A major unanswered question is whether HF management assisted by hemodynamic data affects mortality in addition to its known benefit in lowering HFH. Although CHAMPION demonstrated trends towards improved survival, it was not statistically powered to assess mortality. A prospective, randomized study (Hemodynamic-GUIDEd Management of Heart Failure, GUIDE-HF; Clinical trials NCT03387813) is underway to assess the impact of ambulatory PA pressure monitoring on long-term survival and hospitalization in chronic HF, coupled with quality of life and functional capacity. GUIDE-HF will enroll patients with a prior hospitalization or elevated NT-proBNP without a prior hospitalization and could extend the benefits of monitoring to those without a prior hospitalization. Communication directly to patients via a smart phone app may provide patients with their pressures directly as well as treatment recommendations.
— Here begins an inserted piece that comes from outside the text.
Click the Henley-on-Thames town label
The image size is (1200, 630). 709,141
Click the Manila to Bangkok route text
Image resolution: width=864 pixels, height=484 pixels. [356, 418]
The use of hemodynamic monitoring in other patient populations not included in CHAMPION is being actively explored. Ambulatory hemodynamic monitoring may facilitate early identification of stage D HF patients who should be referred for LVAD or heart transplantation [44]. After LVAD implantation, some patients continue to have significant functional limitations and/or abnormal hemodynamic profiles that can be improved with more intensive medical treatment or changes in device speed [45]. Case series have shown the utility of CardioMEMS in continuous flow LVAD populations [46,47,48]. A larger scale, multi-center study of the use of hemodynamic monitoring to optimize hemodynamics in LVAD patients (Clinical trials NCT03247829) is currently underway. Similarly, CardioMEMS provides a platform for investigating the hemodynamic effects of novel pharmacologic and device therapies, including SGLT2 inhibitors (Clinical Trials NCT03030222), MitraClip, [49], and therapies for pulmonary arterial hypertension.

Conclusions

An implantable wireless hemodynamic sensor is a novel technology that has shown significant promise in the treatment of chronic HF. Clinical management of PA pressures entails a shift in the management approach compared to conventional HF management guided by signs and symptoms alone. Further refinement of patient selection, workflows, and treatment algorithms are needed to improve outcomes in this growing patient population.